**Provided information:**
________________________________________
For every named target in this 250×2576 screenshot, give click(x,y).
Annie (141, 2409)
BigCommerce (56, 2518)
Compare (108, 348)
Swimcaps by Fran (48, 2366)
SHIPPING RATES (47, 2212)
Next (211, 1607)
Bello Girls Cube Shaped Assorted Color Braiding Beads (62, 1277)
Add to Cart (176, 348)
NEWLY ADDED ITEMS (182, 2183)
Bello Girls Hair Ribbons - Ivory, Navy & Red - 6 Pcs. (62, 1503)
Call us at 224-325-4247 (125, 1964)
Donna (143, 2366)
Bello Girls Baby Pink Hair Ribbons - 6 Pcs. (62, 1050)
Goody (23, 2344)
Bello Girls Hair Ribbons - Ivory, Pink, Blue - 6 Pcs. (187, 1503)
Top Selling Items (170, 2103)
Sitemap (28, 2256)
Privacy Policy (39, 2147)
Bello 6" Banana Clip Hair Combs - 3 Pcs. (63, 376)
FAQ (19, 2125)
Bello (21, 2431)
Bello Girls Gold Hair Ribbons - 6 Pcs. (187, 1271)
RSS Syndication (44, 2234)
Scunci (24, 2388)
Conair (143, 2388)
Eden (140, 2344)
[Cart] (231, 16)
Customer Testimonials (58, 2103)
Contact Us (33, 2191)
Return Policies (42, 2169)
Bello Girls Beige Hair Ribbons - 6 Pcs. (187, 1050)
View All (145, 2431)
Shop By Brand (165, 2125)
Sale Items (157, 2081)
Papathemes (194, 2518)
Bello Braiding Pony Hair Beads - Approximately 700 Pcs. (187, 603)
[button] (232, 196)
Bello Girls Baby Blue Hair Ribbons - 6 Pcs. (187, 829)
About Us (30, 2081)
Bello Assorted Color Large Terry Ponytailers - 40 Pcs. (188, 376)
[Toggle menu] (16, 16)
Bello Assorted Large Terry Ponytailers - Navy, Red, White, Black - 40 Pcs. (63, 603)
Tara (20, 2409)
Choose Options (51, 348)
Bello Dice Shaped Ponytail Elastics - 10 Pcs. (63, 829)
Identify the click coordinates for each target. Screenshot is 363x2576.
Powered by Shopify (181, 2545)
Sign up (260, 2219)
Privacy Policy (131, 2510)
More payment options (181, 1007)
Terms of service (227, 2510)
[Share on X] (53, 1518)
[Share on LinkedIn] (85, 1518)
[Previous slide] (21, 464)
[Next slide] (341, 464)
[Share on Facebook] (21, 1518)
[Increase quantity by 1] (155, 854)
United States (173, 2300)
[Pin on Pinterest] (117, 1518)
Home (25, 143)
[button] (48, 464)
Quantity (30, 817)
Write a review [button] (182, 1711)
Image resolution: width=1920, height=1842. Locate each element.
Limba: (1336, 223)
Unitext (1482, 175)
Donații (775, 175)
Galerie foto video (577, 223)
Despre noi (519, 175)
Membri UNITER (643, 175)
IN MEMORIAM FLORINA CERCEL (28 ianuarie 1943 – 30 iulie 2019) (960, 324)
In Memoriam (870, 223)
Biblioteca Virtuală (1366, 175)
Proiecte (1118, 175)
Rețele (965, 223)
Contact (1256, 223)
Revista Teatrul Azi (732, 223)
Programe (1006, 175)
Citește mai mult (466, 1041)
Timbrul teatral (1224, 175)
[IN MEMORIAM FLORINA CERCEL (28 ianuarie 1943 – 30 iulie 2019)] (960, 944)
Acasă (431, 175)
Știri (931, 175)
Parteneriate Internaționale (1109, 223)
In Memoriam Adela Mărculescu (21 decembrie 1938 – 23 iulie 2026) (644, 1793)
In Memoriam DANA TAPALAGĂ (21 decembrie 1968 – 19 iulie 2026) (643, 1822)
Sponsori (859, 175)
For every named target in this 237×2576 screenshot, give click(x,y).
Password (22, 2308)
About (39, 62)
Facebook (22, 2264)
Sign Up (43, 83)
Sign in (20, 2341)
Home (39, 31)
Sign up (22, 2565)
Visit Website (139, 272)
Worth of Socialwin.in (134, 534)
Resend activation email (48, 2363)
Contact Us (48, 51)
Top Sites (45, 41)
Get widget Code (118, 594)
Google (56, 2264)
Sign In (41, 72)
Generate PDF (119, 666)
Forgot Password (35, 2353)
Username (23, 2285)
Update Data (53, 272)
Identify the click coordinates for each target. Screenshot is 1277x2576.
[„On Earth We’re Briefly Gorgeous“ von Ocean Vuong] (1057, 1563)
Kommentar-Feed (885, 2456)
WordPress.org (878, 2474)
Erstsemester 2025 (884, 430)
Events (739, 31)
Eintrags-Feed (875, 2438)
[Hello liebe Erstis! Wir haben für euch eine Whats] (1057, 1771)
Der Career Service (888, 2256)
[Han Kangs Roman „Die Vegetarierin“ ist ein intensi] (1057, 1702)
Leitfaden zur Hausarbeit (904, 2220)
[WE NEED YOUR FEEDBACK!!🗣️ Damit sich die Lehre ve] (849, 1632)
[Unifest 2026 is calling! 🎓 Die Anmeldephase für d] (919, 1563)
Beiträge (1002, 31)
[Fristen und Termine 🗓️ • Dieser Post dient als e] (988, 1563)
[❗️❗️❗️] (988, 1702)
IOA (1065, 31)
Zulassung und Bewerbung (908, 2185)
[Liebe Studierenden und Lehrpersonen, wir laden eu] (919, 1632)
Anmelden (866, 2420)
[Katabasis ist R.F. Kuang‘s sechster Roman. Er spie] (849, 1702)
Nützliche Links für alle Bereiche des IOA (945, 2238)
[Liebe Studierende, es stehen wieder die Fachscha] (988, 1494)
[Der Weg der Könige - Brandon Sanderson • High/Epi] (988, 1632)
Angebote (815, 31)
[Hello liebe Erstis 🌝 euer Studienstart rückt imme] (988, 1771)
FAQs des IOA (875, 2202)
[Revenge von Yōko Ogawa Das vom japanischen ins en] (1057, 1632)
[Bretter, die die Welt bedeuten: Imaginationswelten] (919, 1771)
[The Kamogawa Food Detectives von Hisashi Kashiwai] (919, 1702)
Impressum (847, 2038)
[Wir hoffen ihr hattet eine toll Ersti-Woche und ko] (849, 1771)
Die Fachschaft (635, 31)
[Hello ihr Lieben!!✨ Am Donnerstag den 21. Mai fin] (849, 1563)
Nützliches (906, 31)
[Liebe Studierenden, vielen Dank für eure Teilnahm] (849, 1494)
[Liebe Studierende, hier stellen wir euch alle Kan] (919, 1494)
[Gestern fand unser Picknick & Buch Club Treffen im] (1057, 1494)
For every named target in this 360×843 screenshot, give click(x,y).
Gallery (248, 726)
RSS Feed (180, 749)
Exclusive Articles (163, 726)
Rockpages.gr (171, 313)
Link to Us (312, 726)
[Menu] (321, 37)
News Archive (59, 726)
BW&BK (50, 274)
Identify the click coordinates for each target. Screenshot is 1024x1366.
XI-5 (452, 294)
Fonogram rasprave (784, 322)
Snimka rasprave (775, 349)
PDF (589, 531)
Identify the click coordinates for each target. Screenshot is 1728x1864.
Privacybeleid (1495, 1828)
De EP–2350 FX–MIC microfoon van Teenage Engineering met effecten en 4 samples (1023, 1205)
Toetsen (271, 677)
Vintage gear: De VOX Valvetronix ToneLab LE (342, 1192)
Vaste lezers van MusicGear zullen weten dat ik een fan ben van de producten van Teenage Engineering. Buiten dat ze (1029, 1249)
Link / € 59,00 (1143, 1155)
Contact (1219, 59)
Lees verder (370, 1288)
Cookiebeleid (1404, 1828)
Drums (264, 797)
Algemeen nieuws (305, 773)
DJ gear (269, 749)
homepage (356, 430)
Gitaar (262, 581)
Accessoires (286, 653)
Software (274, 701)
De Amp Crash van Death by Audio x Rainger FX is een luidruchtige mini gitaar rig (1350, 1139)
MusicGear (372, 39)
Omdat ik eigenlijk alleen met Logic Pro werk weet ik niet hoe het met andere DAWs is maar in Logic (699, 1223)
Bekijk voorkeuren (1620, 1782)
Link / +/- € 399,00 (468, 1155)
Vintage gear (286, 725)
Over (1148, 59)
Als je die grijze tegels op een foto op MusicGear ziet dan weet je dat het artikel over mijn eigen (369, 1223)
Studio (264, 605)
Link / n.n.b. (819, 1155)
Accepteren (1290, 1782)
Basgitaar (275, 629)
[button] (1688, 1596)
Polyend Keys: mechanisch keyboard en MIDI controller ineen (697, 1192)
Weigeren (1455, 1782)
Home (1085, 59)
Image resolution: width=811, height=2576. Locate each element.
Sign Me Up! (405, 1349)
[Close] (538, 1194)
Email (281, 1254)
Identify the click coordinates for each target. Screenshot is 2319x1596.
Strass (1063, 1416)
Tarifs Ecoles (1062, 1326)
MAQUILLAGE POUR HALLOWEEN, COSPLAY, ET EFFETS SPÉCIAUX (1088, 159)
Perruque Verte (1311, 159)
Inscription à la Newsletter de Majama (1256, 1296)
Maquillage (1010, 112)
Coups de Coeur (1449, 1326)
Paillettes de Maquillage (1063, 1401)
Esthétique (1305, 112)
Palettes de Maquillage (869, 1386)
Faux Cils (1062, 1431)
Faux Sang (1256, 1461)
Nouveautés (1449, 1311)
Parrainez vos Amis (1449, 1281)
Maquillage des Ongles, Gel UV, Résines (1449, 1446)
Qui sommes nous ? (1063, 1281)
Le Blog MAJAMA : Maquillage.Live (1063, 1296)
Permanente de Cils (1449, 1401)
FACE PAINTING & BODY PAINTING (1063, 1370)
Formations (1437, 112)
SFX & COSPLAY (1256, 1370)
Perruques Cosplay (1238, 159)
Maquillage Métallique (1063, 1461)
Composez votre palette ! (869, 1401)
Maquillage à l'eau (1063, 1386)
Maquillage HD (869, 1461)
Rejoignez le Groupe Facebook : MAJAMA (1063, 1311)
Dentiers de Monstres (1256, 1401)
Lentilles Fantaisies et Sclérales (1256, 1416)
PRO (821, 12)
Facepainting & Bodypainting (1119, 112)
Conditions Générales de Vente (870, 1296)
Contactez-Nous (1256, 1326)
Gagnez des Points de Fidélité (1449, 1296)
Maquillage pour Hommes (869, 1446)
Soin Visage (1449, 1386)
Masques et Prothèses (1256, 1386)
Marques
________________________________________
**What you have to do:** Up to and including the line with "In Memoriam (870, 223)", reproduce the material above exactly as it appears, starting from its first line.

**Output below:**
For every named target in this 250×2576 screenshot, give click(x,y).
Annie (141, 2409)
BigCommerce (56, 2518)
Compare (108, 348)
Swimcaps by Fran (48, 2366)
SHIPPING RATES (47, 2212)
Next (211, 1607)
Bello Girls Cube Shaped Assorted Color Braiding Beads (62, 1277)
Add to Cart (176, 348)
NEWLY ADDED ITEMS (182, 2183)
Bello Girls Hair Ribbons - Ivory, Navy & Red - 6 Pcs. (62, 1503)
Call us at 224-325-4247 (125, 1964)
Donna (143, 2366)
Bello Girls Baby Pink Hair Ribbons - 6 Pcs. (62, 1050)
Goody (23, 2344)
Bello Girls Hair Ribbons - Ivory, Pink, Blue - 6 Pcs. (187, 1503)
Top Selling Items (170, 2103)
Sitemap (28, 2256)
Privacy Policy (39, 2147)
Bello 6" Banana Clip Hair Combs - 3 Pcs. (63, 376)
FAQ (19, 2125)
Bello (21, 2431)
Bello Girls Gold Hair Ribbons - 6 Pcs. (187, 1271)
RSS Syndication (44, 2234)
Scunci (24, 2388)
Conair (143, 2388)
Eden (140, 2344)
[Cart] (231, 16)
Customer Testimonials (58, 2103)
Contact Us (33, 2191)
Return Policies (42, 2169)
Bello Girls Beige Hair Ribbons - 6 Pcs. (187, 1050)
View All (145, 2431)
Shop By Brand (165, 2125)
Sale Items (157, 2081)
Papathemes (194, 2518)
Bello Braiding Pony Hair Beads - Approximately 700 Pcs. (187, 603)
[button] (232, 196)
Bello Girls Baby Blue Hair Ribbons - 6 Pcs. (187, 829)
About Us (30, 2081)
Bello Assorted Color Large Terry Ponytailers - 40 Pcs. (188, 376)
[Toggle menu] (16, 16)
Bello Assorted Large Terry Ponytailers - Navy, Red, White, Black - 40 Pcs. (63, 603)
Tara (20, 2409)
Choose Options (51, 348)
Bello Dice Shaped Ponytail Elastics - 10 Pcs. (63, 829)
Identify the click coordinates for each target. Screenshot is 363x2576.
Powered by Shopify (181, 2545)
Sign up (260, 2219)
Privacy Policy (131, 2510)
More payment options (181, 1007)
Terms of service (227, 2510)
[Share on X] (53, 1518)
[Share on LinkedIn] (85, 1518)
[Previous slide] (21, 464)
[Next slide] (341, 464)
[Share on Facebook] (21, 1518)
[Increase quantity by 1] (155, 854)
United States (173, 2300)
[Pin on Pinterest] (117, 1518)
Home (25, 143)
[button] (48, 464)
Quantity (30, 817)
Write a review [button] (182, 1711)
Image resolution: width=1920, height=1842. Locate each element.
Limba: (1336, 223)
Unitext (1482, 175)
Donații (775, 175)
Galerie foto video (577, 223)
Despre noi (519, 175)
Membri UNITER (643, 175)
IN MEMORIAM FLORINA CERCEL (28 ianuarie 1943 – 30 iulie 2019) (960, 324)
In Memoriam (870, 223)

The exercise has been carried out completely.